La intemperancia en la comida y en el trabajo debilita a los padres, suele ponerlos nerviosos y los descalifica para cumplir debidamente su deber con sus hijos. Padres e hijos se reúnen tres veces al día alrededor de una mesa cargada con una variedad de alimentos preparados a la moda. Hay que probar los méritos de cada plato. Tal vez la madre ha trabajado hasta quedar afiebrada y exhausta, y no estaba en condiciones de tomar ni el alimento más sencillo antes de haber descansado. Un alimento tal, preparado a costa de tanto sacrificio, era enteramente inadecuado para ella en ése y en cualquier otro momento, pues recarga los órganos digestivos, en especial cuando la sangre está afiebrada y el organismo exhausto. Los que han insistido de este modo en violar las leyes que gobiernan su cuerpo, se han visto obligados a pagar la penalidad en algún momento de su vida.

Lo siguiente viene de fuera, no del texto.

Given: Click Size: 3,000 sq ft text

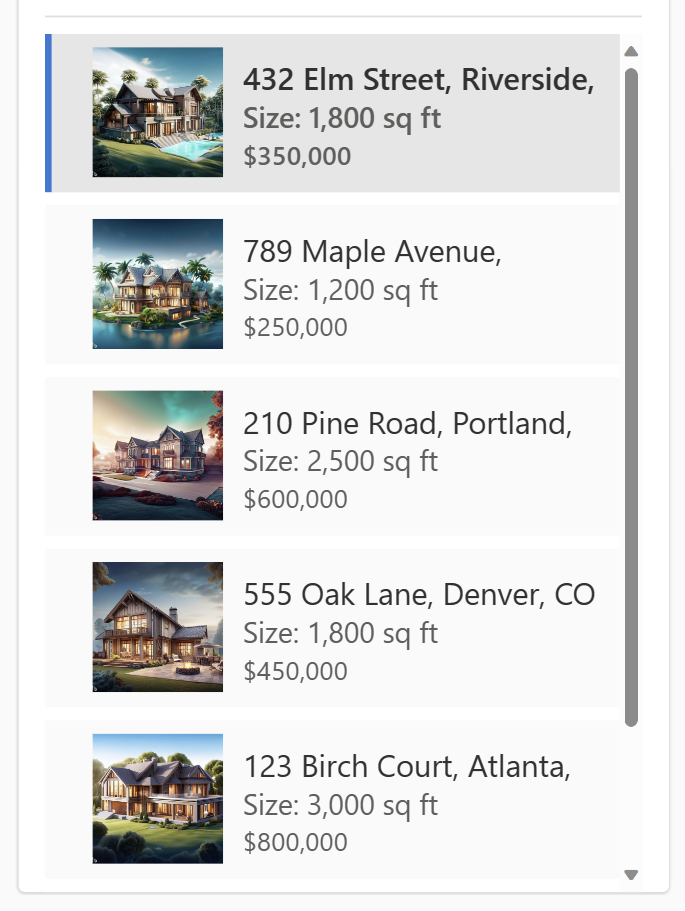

Existen amplias razones que explican que haya tantas mujeres nerviosas en el mundo y que sufren de dispepsia con su estela de males. La causa ha sido seguida por el efecto. A las personas intemperantes les resulta imposible ser pacientes. Primero deben reformar los malos hábitos y vivir en forma saludable, y después de esto no encontrarán difícil ser pacientes. Al parecer muchas personas no comprenden la relación que hay entre la mente y el cuerpo. Si el organismo es perturbado a causa del alimento impropio, el cerebro y los nervios quedan afectados de tal modo que hasta las cosas pequeñas molestan a los que padecen de este mal. Las pequeñas dificultades son para ellos problemas enormes. Esta clase de individuos está incapacitada para educar debidamente a sus hijos. En su vida primarán las actitudes extremas: algunas veces serán muy indulgentes y en cambio otras serán severos y condenarán pequeñeces que no merecían ninguna atención.

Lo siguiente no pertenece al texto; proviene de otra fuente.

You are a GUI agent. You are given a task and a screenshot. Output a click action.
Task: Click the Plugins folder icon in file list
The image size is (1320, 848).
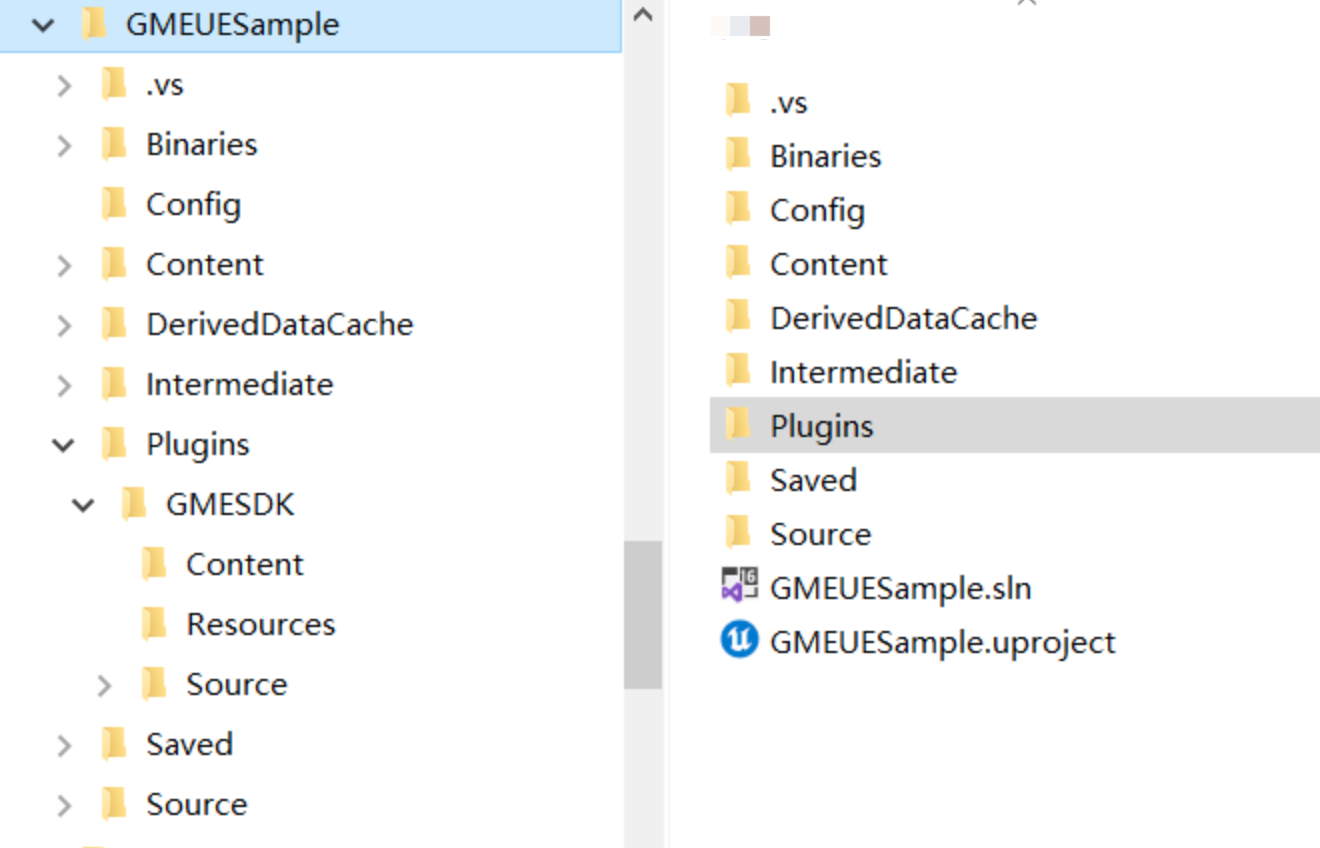(738, 426)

La madre con frecuencia ordena a sus hijos que se retiren de su presencia porque piensa que no puede soportar el ruido ocasionado por sus alegres juegos. Pero al no tener los ojos de la madre sobre ellos para aprobarlos o desaprobarlos en el momento oportuno, suelen presentarse molestas dificultades entre los hijos. Una palabra de la madre bastaría para restablecer la calma. Los niños se cansan pronto y desean un cambio, de modo que se van a la calle en busca de diversión y de este modo los niños de mente pura e inocente son inducidos a ponerse en contacto con malas compañías, y las conversaciones malignas susurradas en sus oídos corrompen sus buenas maneras. Es frecuente que la madre ignore cuáles son los intereses de sus hijos hasta que es sacudida dolorosamente por la manifestación del vicio. Las semillas del mal fueron sembradas en sus mentes jóvenes, anunciando una abundante cosecha. La madre luego se admira de que sus hijos estén tan inclinados hacia el mal. Los padres deberían comenzar a tiempo a poner en la mente de sus hijos los principios buenos y correctos. La madre debería pasar con sus hijos tanto tiempo como sea posible, y debería sembrar semillas preciosas en sus corazones.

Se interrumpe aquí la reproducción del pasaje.